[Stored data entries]

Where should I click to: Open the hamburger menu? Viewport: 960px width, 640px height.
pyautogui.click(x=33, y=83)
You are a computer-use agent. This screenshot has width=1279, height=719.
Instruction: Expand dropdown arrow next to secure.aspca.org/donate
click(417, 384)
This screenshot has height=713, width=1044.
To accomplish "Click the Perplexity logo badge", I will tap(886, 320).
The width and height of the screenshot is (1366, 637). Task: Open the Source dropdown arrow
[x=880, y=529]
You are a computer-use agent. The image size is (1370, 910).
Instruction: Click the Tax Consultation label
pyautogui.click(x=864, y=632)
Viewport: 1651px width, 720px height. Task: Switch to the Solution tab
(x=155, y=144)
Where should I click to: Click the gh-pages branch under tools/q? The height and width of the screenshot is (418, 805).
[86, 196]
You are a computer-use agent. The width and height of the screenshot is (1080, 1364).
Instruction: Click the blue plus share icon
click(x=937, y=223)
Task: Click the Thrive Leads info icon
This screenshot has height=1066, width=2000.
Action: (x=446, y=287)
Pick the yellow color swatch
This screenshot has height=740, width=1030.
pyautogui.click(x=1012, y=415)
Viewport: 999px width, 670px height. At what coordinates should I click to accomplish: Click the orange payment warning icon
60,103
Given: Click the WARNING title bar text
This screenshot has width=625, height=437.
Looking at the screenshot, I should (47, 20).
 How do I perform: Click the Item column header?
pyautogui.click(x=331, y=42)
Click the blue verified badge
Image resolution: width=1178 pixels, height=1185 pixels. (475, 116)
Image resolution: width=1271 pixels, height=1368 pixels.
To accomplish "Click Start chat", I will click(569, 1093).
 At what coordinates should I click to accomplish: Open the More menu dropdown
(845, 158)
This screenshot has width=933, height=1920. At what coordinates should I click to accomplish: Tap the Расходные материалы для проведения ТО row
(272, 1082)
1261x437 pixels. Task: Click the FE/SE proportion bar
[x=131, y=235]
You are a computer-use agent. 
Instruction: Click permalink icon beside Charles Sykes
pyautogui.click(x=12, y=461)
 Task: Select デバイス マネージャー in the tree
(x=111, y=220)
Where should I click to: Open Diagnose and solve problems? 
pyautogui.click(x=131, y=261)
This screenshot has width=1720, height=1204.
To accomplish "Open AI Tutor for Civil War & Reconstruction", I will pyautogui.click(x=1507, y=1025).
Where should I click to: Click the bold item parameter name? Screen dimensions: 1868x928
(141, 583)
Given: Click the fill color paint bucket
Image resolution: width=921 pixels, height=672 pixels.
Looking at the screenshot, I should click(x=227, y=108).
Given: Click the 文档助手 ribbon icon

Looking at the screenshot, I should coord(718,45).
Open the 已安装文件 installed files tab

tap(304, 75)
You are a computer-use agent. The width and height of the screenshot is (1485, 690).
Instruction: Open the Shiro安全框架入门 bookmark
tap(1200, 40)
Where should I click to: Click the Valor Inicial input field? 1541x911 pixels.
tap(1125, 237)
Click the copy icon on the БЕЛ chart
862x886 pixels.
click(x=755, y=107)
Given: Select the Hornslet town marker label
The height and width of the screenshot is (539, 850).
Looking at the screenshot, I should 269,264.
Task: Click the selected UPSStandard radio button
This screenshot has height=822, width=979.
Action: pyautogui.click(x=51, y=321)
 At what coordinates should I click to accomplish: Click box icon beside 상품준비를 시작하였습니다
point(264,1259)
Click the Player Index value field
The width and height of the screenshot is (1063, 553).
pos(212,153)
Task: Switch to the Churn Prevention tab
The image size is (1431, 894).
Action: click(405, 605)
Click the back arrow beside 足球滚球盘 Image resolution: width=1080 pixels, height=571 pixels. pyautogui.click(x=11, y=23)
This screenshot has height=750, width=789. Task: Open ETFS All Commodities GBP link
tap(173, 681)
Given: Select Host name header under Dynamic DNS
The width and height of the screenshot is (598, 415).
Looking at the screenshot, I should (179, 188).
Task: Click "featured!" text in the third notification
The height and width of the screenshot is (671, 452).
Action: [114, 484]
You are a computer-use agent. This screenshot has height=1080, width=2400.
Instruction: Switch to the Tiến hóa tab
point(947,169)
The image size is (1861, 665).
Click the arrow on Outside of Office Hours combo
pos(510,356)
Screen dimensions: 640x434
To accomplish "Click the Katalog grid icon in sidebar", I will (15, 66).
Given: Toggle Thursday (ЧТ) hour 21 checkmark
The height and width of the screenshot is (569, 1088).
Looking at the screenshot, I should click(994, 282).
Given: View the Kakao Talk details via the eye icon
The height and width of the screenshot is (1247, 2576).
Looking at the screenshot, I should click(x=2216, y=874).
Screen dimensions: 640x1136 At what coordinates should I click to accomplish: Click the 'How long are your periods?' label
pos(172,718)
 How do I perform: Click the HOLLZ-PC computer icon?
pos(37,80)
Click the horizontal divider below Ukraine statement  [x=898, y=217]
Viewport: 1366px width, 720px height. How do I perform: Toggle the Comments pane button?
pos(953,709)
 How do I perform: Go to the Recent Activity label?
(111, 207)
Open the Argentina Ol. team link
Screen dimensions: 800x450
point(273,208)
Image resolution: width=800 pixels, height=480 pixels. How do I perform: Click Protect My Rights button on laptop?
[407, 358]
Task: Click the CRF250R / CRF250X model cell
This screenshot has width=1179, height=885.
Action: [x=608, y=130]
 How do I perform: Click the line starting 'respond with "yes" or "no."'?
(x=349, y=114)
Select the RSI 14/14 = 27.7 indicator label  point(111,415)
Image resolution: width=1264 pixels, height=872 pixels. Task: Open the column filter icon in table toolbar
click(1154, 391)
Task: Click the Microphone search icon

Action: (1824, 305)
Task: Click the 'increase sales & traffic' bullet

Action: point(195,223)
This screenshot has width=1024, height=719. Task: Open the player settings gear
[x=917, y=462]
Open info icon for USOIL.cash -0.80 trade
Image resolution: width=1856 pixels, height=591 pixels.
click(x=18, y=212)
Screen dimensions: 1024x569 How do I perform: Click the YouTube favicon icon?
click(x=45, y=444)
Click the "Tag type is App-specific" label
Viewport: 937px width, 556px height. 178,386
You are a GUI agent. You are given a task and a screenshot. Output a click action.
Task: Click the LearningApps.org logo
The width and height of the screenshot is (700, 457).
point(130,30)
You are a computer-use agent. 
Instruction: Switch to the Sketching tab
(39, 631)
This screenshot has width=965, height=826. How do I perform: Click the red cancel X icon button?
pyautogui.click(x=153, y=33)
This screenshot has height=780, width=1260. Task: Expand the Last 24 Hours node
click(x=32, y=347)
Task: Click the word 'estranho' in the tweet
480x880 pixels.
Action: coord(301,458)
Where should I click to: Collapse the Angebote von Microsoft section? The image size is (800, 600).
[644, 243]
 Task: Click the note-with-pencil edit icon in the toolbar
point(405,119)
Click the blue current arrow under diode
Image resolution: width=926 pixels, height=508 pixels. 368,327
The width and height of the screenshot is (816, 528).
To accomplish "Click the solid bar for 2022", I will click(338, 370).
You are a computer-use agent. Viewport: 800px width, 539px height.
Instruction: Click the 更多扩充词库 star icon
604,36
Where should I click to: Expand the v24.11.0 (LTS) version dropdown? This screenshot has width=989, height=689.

# [Problem requirements]
After locating the line containing "This screenshot has width=1024, height=719.", write out that line and all remaining lines of the records exactly, with nothing added.

# [Result]
This screenshot has width=1024, height=719. Task: Open the player settings gear
[x=917, y=462]
Open info icon for USOIL.cash -0.80 trade
Image resolution: width=1856 pixels, height=591 pixels.
click(x=18, y=212)
Screen dimensions: 1024x569 How do I perform: Click the YouTube favicon icon?
click(x=45, y=444)
Click the "Tag type is App-specific" label
Viewport: 937px width, 556px height. 178,386
You are a GUI agent. You are given a task and a screenshot. Output a click action.
Task: Click the LearningApps.org logo
The width and height of the screenshot is (700, 457).
point(130,30)
You are a computer-use agent. 
Instruction: Switch to the Sketching tab
(39, 631)
This screenshot has width=965, height=826. How do I perform: Click the red cancel X icon button?
pyautogui.click(x=153, y=33)
This screenshot has height=780, width=1260. Task: Expand the Last 24 Hours node
click(x=32, y=347)
Task: Click the word 'estranho' in the tweet
480x880 pixels.
Action: coord(301,458)
Where should I click to: Collapse the Angebote von Microsoft section? The image size is (800, 600).
[644, 243]
 Task: Click the note-with-pencil edit icon in the toolbar
point(405,119)
Click the blue current arrow under diode
Image resolution: width=926 pixels, height=508 pixels. 368,327
The width and height of the screenshot is (816, 528).
To accomplish "Click the solid bar for 2022", I will click(338, 370).
You are a computer-use agent. Viewport: 800px width, 539px height.
Instruction: Click the 更多扩充词库 star icon
604,36
Where should I click to: Expand the v24.11.0 (LTS) version dropdown? This screenshot has width=989, height=689.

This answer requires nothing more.